Theory Seminar, March 29, 2:00pm
Warren Weaver Hall, Room 312

Higher-Order Cheeger Inequalities
Luca Trevisan, Stanford University

A basic fact of algebraic graph theory is that the number of connected
components in an undirected graph is equal to the multiplicity of the
eigenvalue zero in the Laplacian matrix of the graph. In particular, the
graph is disconnected if and only if there are at least two eigenvalues
equal to zero. Cheeger's inequality and its variants provide an approximate
version of the latter fact; they state that a graph has a sparse
(non-expanding) cut if and only if there are at least two eigenvalues that
are close to zero.

It has been conjectured that an analogous characterization holds for higher
multiplicities, i.e., there are k eigenvalues close to zero if and only if
the vertex set can be partitioned into k subsets, each defining a cut of
small expansion. We resolve this conjecture.

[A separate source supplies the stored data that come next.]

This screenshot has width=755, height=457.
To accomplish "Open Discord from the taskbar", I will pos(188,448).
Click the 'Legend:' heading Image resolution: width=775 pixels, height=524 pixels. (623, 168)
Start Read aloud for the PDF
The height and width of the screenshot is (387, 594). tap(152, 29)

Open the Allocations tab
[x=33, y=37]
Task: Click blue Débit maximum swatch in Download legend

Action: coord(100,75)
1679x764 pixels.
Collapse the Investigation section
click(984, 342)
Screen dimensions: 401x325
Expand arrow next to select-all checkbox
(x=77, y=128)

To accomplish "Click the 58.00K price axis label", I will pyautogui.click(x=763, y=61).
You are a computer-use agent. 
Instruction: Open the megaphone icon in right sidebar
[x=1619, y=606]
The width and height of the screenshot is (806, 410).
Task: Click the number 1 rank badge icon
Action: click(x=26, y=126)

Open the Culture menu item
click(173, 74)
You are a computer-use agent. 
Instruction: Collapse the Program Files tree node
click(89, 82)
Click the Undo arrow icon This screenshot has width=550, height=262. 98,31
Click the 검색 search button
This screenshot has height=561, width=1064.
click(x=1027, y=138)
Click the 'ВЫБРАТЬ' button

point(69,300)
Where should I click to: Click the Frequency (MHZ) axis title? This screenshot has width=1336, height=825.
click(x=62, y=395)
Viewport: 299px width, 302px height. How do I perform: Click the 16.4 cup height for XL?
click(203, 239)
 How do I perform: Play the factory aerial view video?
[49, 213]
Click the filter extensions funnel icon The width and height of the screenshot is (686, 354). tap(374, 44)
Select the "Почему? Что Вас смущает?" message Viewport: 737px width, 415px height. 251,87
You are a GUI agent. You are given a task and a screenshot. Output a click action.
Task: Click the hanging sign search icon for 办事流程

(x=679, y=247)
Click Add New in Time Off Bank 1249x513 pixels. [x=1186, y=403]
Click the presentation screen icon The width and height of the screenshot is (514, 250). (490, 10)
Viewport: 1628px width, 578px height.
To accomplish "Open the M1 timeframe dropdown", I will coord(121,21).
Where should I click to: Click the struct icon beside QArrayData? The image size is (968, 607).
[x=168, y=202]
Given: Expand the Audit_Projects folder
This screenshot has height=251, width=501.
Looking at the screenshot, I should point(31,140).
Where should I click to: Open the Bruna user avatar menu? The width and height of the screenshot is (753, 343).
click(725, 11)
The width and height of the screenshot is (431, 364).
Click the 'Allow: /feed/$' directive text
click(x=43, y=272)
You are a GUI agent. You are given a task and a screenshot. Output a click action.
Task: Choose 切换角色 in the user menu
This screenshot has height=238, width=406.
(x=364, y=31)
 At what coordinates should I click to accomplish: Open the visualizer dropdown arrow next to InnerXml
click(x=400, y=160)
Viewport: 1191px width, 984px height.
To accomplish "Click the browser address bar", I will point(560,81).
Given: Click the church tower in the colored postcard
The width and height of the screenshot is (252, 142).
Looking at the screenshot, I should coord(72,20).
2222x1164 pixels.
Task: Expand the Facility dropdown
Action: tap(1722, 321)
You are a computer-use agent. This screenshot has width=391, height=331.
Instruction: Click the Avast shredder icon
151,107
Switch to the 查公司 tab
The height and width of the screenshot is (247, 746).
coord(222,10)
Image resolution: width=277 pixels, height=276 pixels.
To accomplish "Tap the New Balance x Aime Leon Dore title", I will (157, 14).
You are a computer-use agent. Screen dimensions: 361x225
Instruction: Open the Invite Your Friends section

Our result provides a
theoretical justification for clustering algorithms that use the bottom k
eigenvectors to embed the vertices into R^k, and then apply geometric
considerations to the embedding.

We also show that these techniques yield a nearly optimal tradeoff between
the expansion of sets of size approximately n/k, and the kth smallest
eigenvalue of the normalized Laplacian matrix, denoted \lambda_k. In
particular, we show that in every graph there are at least k/2 disjoint
sets (one of which will have size at most 2n/k) having each expansion at
most O(\sqrt{\lambda_k \log k}). This result was also discovered
independently by Louis, Raghavendra, Tetali, and Vempala. This bound is
tight, up to constant factors, for the "noisy hypercube" graphs.